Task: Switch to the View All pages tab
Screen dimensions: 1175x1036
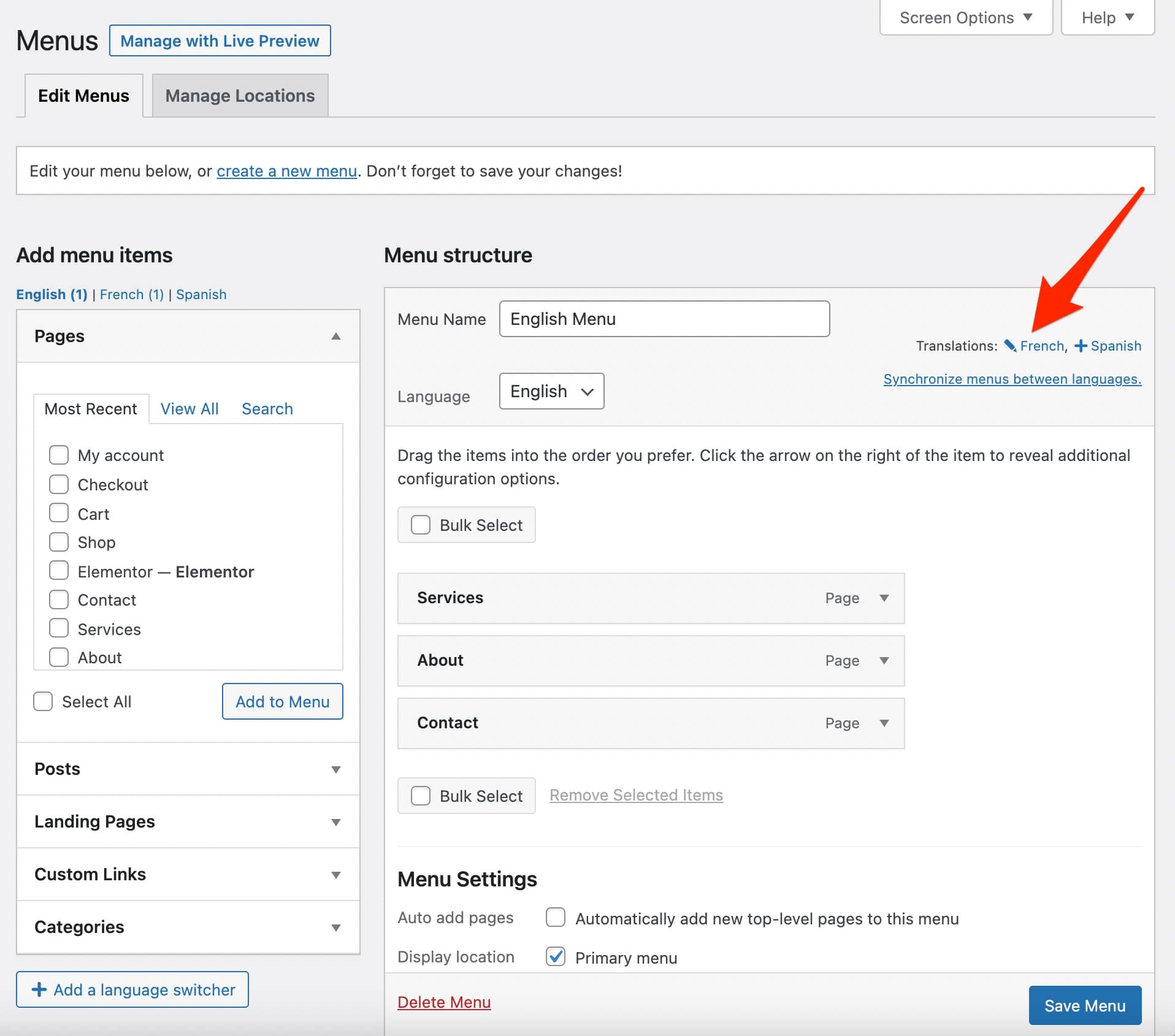Action: click(189, 409)
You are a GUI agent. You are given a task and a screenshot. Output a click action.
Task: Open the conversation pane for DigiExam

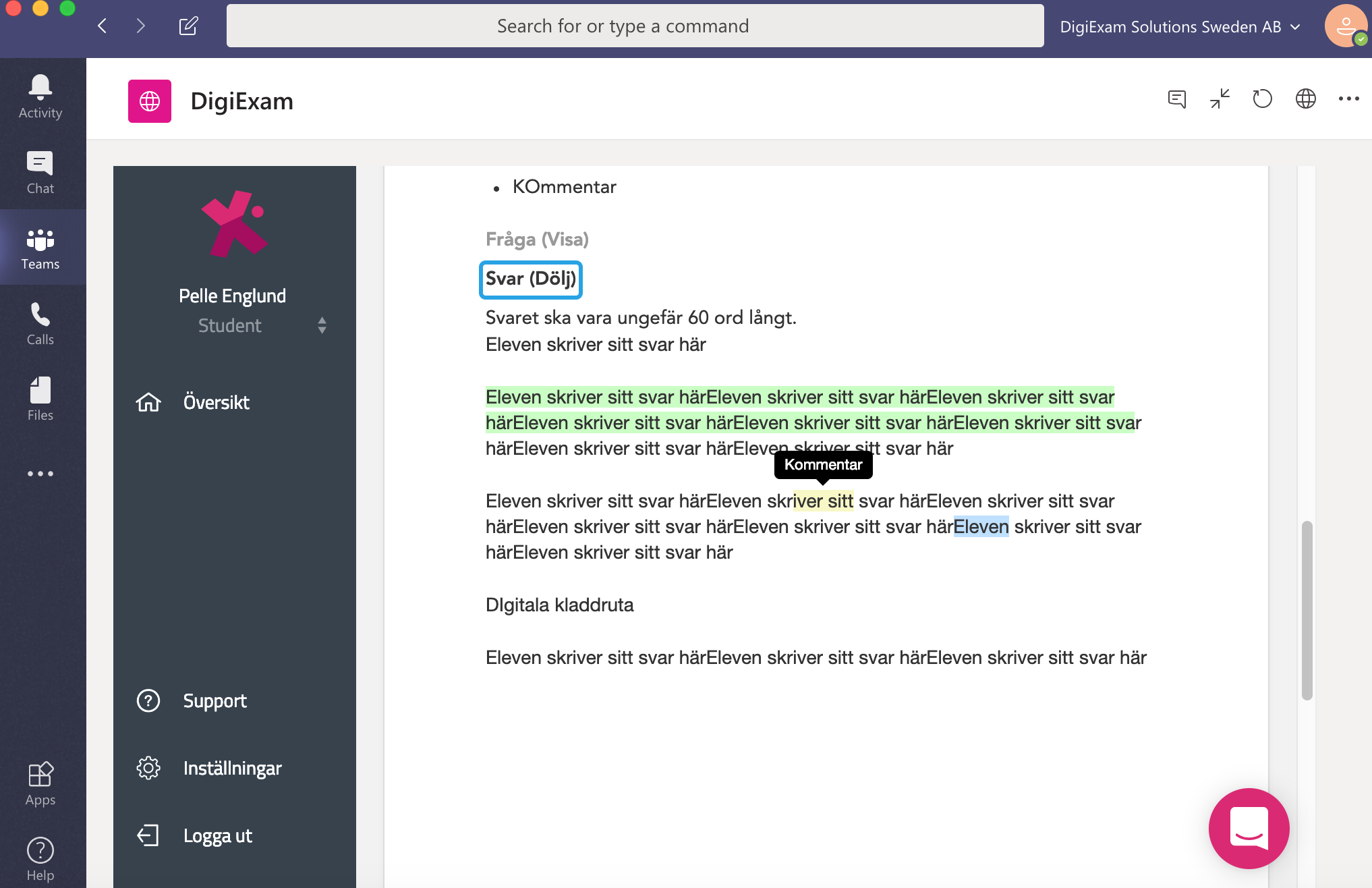pos(1176,99)
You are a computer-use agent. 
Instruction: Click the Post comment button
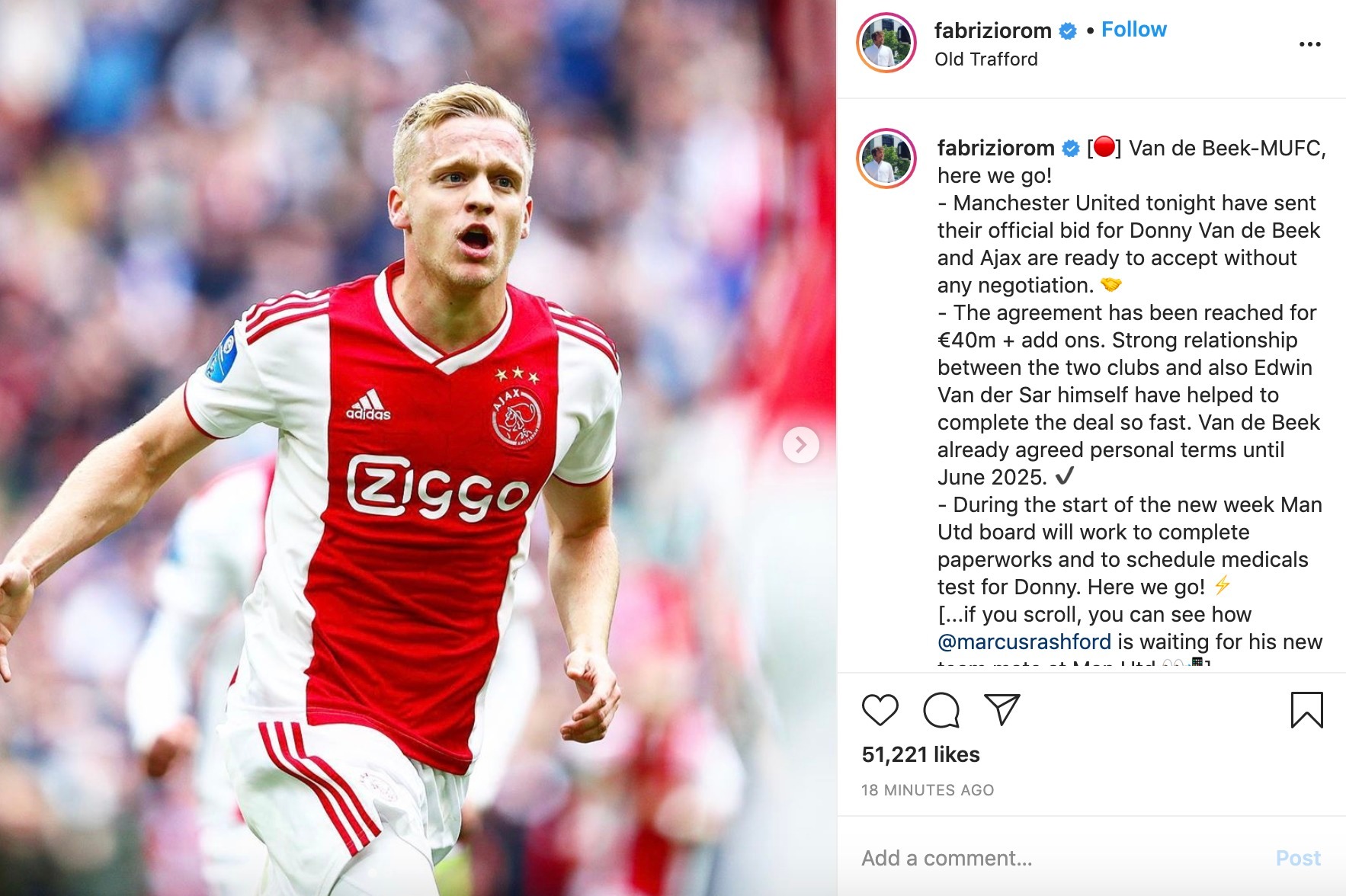[1298, 858]
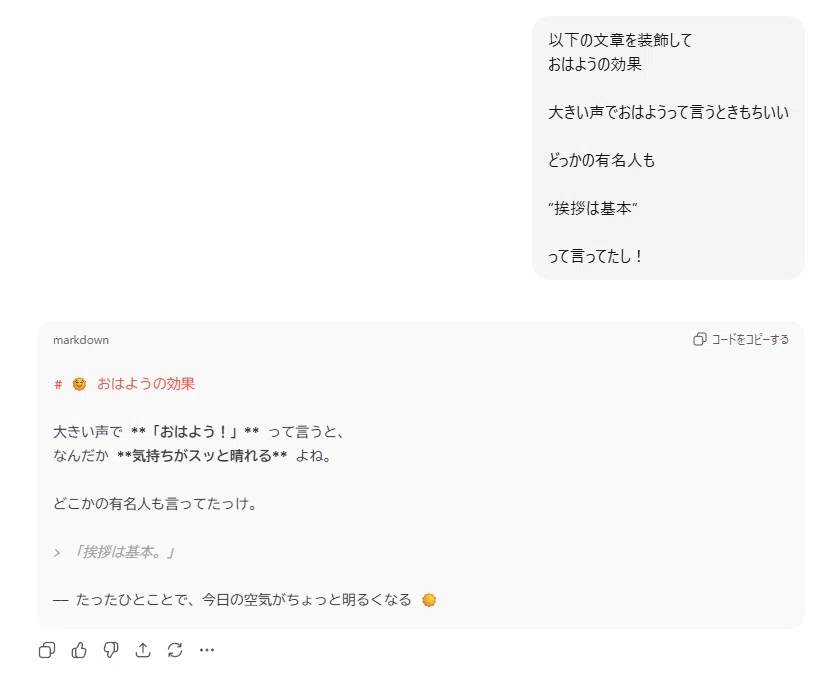Open the three-dot more options menu
This screenshot has width=837, height=675.
(207, 650)
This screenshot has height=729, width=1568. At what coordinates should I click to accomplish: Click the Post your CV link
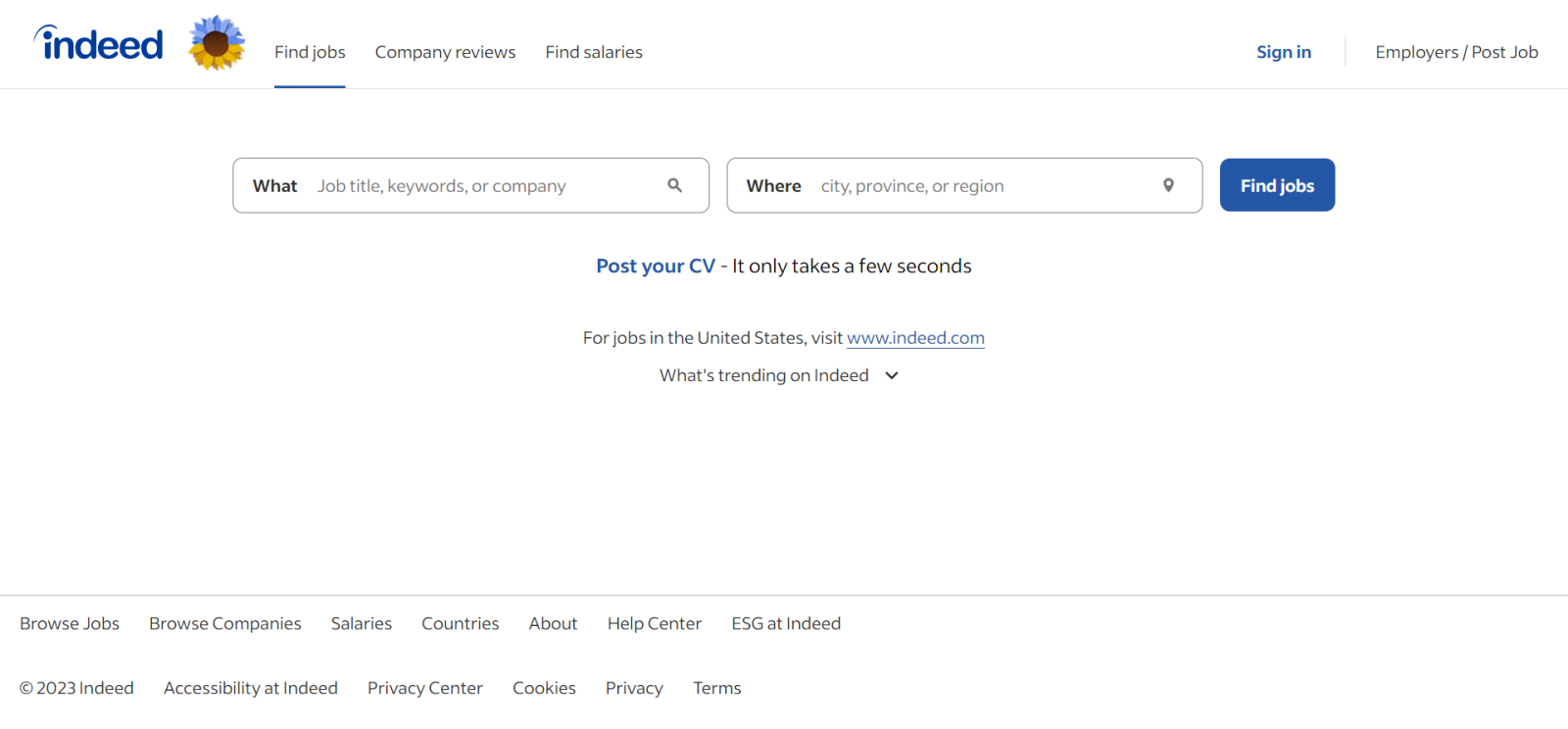(x=656, y=267)
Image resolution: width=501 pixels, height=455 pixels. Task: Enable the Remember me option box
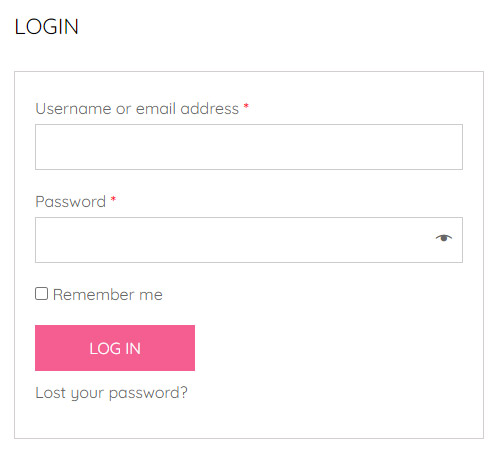coord(42,294)
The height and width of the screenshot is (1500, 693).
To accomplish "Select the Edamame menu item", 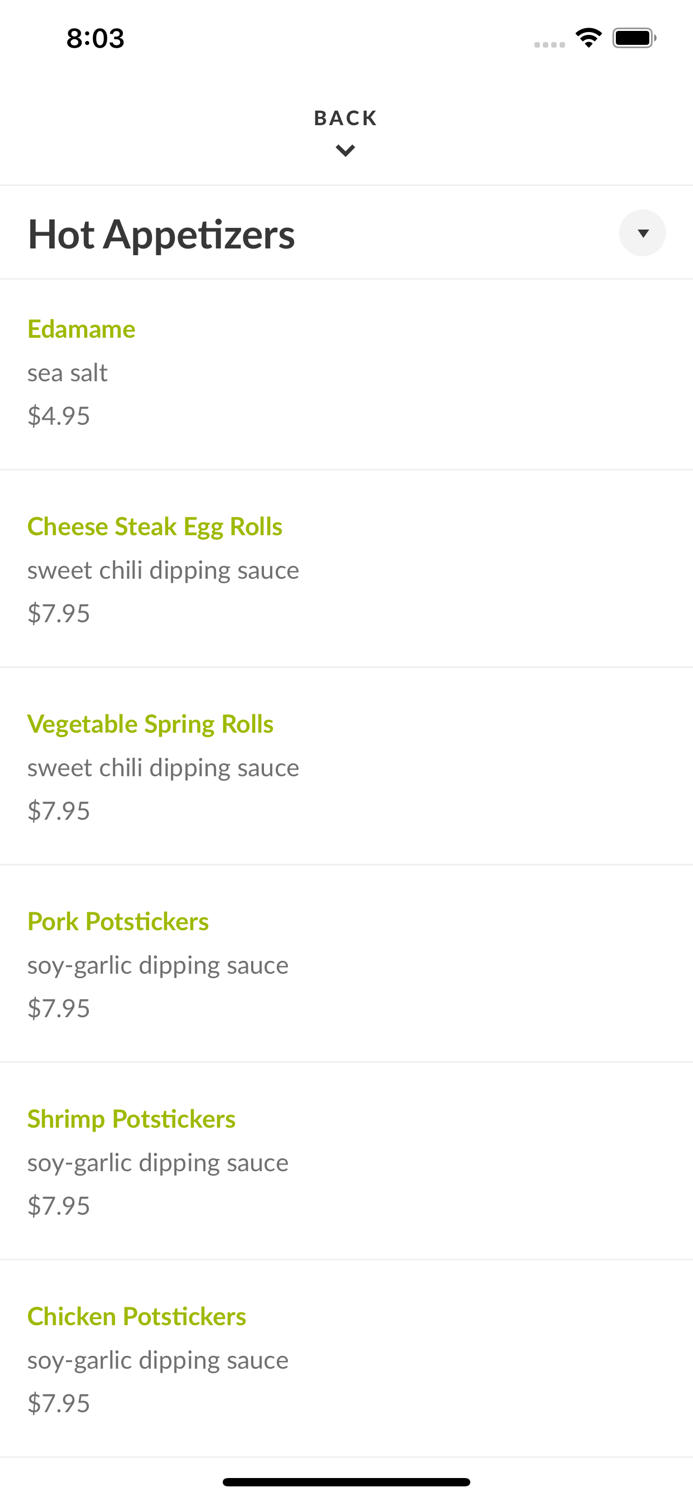I will point(82,330).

• Exercise requirements: Please rewrite the data above, from the start of the data up to and including the line with "pos(1176,99)", as a two-column CSV with the header input,output and one row for each entry. Put each entry's text and its answer in their own quoted fields, turn line breaks into spaces, and leave the pictures out.

• The reply:
input,output
"Task: Switch to the View All pages tab Screen dimensions: 1175x1036","Action: click(189, 409)"
"You are a GUI agent. You are given a task and a screenshot. Output a click action. Task: Open the conversation pane for DigiExam","pos(1176,99)"